L'attaque contre les bureaux du HDP à Izmir est survenue immédiatement après la réunion du (article en anglais)14 juin entre Erdoğan et le président américain Joe Biden au sommet de l'OTAN; le principal point de discorde en avait été le soutien américain aux YPG en Syrie, comme arme contre le régime d'Assad, malgré la désignation par Washington du PKK comme « organisation terroriste ».

Sur fond d'une crise économique qui s'aggrave et face à une colère sociale croissante, exacerbée par la réponse mortifère de l'AKP à la pandémie, le gouvernement a encore été déstabilisé par les allégations de criminalité et de corruption du gangster d'extrême droite Sedat Peker, dont celles de livraisons d’armes présumées par la Turquie à Al Nusra, la branche d'Al Qaida en Syrie, organisées par la SADAT.

Peker a tweeté après l'attaque contre le HDP, « nous allons connaître des attaques beaucoup plus importantes […] dans les prochains jours. Si vous en croyez mon expérience et ma sincérité, ne descendez en aucun cas dans la rue ». Affirmant « qu'un très grand jeu est en train de se monter », il a écrit que si les masses descendaient dans la rue, l'ancien ministre de l'Intérieur Mehmet Ağar et ses hommes « utiliseraient leurs agents dans les organisations terroristes pour transformer les choses en chaos ».

L'assassinat a été condamné par les partis bourgeois d'opposition, que le HDP appelle les « forces de la démocratie », mais qui partagent la responsabilité de l'évolution de la situation actuelle. Le chef du Parti républicain du peuple (CHP), Kemal Kılıçdaroğlu, a condamné l'attaque sur Twitter, déclarant: « Nous avons déjà vécu ce scénario, notre peuple ne tombera pas dans le piège cette fois. » Il a été rejoint par le chef du Bon Parti Akşener, le président du parti DEVA Ali Babacan, et Ahmet Davutoğlu, le chef du Parti du futur, tous partis ayant fait scission avec l’AKP.
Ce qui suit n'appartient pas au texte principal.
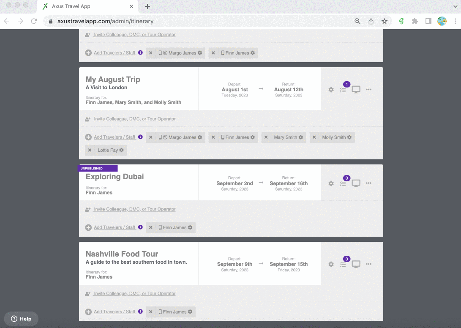461x328 pixels.
Task: Remove Lottie Fay with the X icon
Action: [90, 150]
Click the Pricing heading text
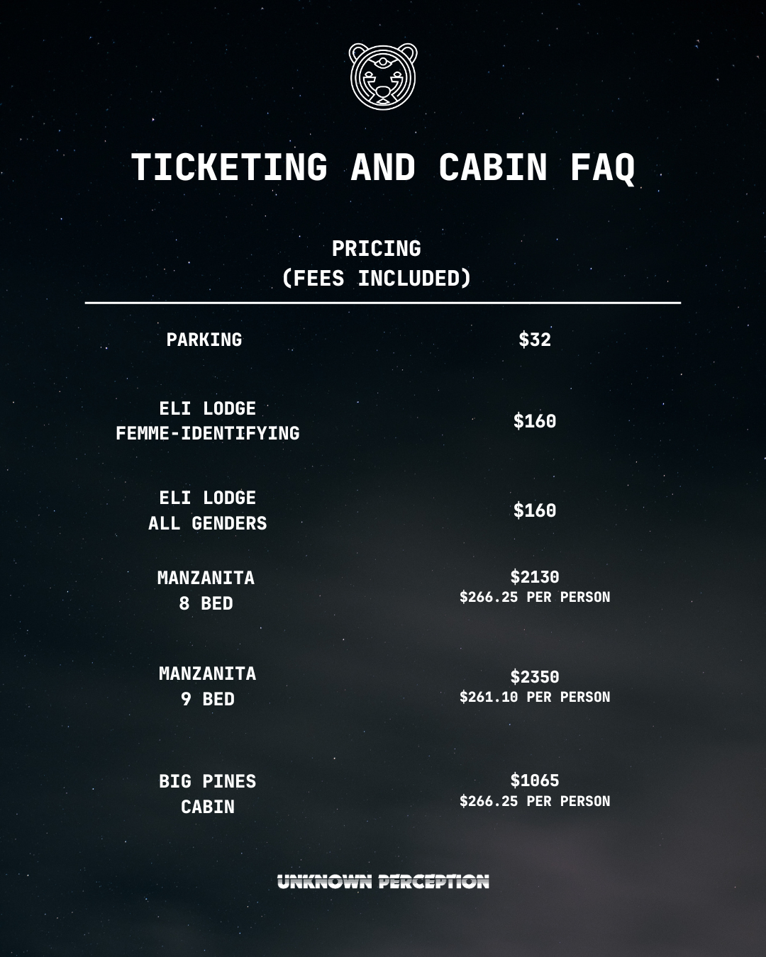 [x=377, y=249]
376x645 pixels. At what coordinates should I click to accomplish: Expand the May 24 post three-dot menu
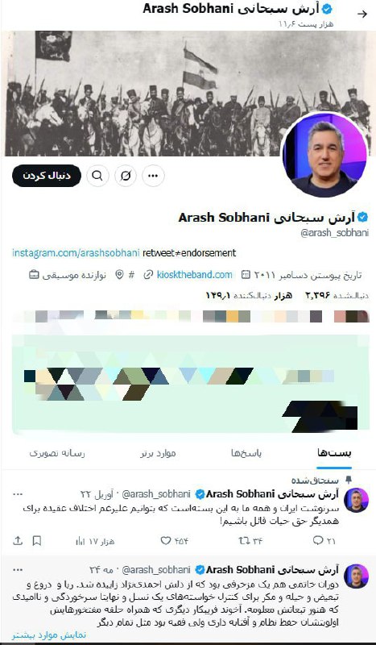point(18,569)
Dans leurs déclarations, les responsables du HDP ont fait valoir que cette attaque était une répétition de la période du 7 juin au 1er novembre 2015 et appelé les partis d'opposition bourgeois à s'unir contre le gouvernement. Mais c'était une période où non seulement Erdoğan, mais encore le premier ministre Davutoğlu et le vice-premier ministre Babacan, que que le HDP compte maintenant parmi les « forces de la démocratie », dirigeaient l'AKP. Comme l’expliqua le World Socialist Web Site: « L'AKP, incapable de former un gouvernement de coalition après les élections de juin a appelé à de nouvelles élections pour le 1er Novembre. Cependant, voyant l'opposition à son régime monter de plus en plus, il compte attiser un sentiment anti-terreur et anti-kurde et pro-guerre pour mobiliser sa propre base et légitimer la répression de ses opposants politiques et des médias. »

Ce fut également une période où Washington et les autres grandes puissances impérialistes ont de plus en plus pris des mesures pour abandonner les milices islamistes et adopter les milices nationalistes kurdes comme principale force par procuration en Syrie, exacerbant les tensions entre Ankara et ses alliés de l'OTAN. Ces tensions culminèrent avec la résurgence de la guerre civile dans les provinces kurdes de Turquie, qui coûta des milliers de vies supplémentaires, et conduisit finalement à la tentative de coup d' État soutenue par l'OTAN contre Erdoğan, en juillet 2016.

Sur fond de tensions géopolitiques et de classe croissantes, le gouvernement turc se prépare clairement à une guerre contre la classe ouvrière, en utilisant à la fois les forces de l’État et les forces paramilitaires. La seule façon d'avancer contre ce danger est de mobiliser la classe ouvrière indépendamment de toutes les factions de la bourgeoisie pour prendre le pouvoir d'État dans le cadre d’une lutte pour le socialisme à l’international.